「フランスの宮廷と公式愛妾」6 ディアヌ・ド・ポワチエ(1)愛の始まり
マキャヴェリ『君主論』の有名な一節。
「そこで野獣の気性を適切に学ぶ必要があるのだが、この場合、野獣の中でもきつねとライオンに学ぶようにしなければならない。理由は、ライオンは策略の罠から身を守れないし、きつねは狼から身を守れないからである。罠を見抜くという意味では、狐は狼からである。罠を見抜くという意味では狐でなくてはならないし、狼どものどぎもを抜くという点ではライオンでなければならない。」
しばしば批判の対象となるが、そこにはリアリズムに基づく冷徹な政治観が展開している。この『君主論』が献上され相手はウルビーノ公ロレンツォ2世。あのフィレンツェのルネサンス期におけるメディチ家最盛時の当主ロレンツォ・イル・マニーフィコ(ロレンツォ豪華王)の孫である。そして、ウルビーノ公ロレンツォ2世の娘がカトリーヌ・ド・メディシス(イタリア語では、カテリーナ・ディ・メディチ)だ。《聖バルテルミーの虐殺》の黒幕とされ、フランス史上一の悪の王妃とも称されるが、フランス王家に嫁いだ(夫は王太子フランソワではなく第二王子オルレアン公アンリ)ころの彼女は決して強い女ではなかった。
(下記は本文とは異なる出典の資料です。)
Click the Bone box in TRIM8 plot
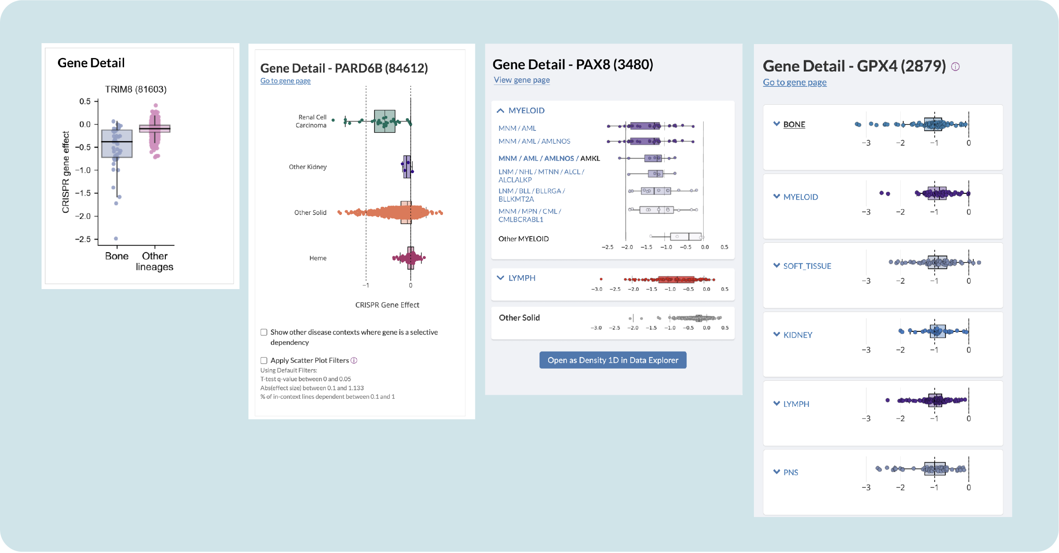 (x=117, y=144)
結婚式は1533年10月28日にマルセイユで挙行された。この時、カトリーヌ14歳。初めて会ったアンリにたちまち恋に落ち、夢中になる。しかしそれは不幸の始まりでもあった。アンリの方は憂鬱そうな仏頂面。冷淡な無関心。特に彼女に対してだけ見せた表情ではなく、その不幸な生い立ちがなせるわざだったが。カトリーヌは確かにまだ強くはなかったかもしれないが、すでに冷徹なリアリストではあった。自分の容貌には少しも夢を抱いていない。美貌という武器を持たない自分が、何を頼りに生きていけばよいかも学んでいた。だから、自分の努力でアンリの心を自分に振り向かせられると信じていたことだろう。しかし、結婚の祝宴中にカトリーヌは気づかされる、自分には強力なライバルがいることに。カトリーヌと同じ14歳のアンリが夢中になっていたのは、なんと20歳年上のディアヌ・ド・ポワチエ。ディアヌへのアンリの想いを知るにはアンリの不幸な少年期を知る必要がある。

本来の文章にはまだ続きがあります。